Problem description: Below this sentence is a listing; return exactly its lines from the one with "Open the Comments button" to the one with "Click the 预防医学", both kept, and nothing more.

Data Block Start

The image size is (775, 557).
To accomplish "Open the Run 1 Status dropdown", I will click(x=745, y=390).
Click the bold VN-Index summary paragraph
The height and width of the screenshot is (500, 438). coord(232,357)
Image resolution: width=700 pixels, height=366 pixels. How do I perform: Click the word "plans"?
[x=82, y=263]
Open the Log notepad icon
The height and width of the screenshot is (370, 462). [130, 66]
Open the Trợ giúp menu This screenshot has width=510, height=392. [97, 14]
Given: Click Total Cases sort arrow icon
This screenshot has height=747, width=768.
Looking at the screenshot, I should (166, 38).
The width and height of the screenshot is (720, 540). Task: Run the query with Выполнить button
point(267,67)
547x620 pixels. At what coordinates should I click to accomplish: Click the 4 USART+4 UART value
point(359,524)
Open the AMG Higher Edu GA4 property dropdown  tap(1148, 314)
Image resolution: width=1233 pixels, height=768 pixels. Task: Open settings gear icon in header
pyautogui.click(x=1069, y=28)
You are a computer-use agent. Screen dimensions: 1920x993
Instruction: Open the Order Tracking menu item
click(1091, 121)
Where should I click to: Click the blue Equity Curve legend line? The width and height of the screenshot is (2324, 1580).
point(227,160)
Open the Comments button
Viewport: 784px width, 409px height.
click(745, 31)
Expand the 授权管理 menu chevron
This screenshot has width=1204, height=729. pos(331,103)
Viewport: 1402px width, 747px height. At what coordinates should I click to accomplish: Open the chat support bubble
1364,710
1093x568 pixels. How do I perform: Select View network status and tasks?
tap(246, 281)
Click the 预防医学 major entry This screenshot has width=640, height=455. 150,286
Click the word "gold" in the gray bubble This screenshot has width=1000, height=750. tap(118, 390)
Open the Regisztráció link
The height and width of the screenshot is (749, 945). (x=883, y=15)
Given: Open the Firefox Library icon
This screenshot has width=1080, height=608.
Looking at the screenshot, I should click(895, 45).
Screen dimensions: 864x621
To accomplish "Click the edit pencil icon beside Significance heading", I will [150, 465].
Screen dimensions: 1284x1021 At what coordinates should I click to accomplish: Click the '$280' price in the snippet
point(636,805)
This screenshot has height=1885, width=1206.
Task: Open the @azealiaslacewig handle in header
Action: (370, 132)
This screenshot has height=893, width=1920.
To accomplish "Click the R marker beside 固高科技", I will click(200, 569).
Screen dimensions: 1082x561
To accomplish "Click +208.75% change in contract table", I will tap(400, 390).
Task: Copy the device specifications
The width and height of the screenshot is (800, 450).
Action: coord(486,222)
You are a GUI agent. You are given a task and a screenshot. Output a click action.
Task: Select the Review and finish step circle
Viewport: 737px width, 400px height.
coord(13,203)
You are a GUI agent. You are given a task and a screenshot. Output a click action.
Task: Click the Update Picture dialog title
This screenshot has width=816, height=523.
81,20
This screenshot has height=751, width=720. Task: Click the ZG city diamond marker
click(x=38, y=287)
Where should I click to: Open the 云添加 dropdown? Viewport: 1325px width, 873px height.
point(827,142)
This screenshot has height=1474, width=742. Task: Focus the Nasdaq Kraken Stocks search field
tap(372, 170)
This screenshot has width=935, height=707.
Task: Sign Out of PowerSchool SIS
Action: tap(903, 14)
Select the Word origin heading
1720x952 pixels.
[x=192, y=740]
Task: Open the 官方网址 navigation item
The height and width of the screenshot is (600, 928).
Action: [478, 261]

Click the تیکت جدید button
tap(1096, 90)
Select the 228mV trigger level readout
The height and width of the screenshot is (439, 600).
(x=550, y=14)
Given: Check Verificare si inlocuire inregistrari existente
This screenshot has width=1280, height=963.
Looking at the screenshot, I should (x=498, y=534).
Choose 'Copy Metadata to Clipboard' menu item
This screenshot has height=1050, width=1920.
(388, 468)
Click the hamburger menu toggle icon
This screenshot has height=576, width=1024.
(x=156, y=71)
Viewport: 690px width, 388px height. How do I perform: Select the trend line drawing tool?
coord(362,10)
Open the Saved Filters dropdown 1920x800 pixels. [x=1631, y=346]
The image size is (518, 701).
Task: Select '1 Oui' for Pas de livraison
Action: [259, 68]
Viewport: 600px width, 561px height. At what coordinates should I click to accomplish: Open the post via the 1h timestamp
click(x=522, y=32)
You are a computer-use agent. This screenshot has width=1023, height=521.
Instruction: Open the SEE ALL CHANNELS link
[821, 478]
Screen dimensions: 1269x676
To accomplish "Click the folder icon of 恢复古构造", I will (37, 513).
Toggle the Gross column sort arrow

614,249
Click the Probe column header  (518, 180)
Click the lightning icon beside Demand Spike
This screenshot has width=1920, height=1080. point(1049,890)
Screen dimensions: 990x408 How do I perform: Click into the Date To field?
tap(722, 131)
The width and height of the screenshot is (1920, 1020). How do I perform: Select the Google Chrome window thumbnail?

Data Block End

Result of this exercise:
Open the Comments button
Viewport: 784px width, 409px height.
click(745, 31)
Expand the 授权管理 menu chevron
This screenshot has width=1204, height=729. pos(331,103)
Viewport: 1402px width, 747px height. At what coordinates should I click to accomplish: Open the chat support bubble
1364,710
1093x568 pixels. How do I perform: Select View network status and tasks?
tap(246, 281)
Click the 预防医学 major entry This screenshot has width=640, height=455. 150,286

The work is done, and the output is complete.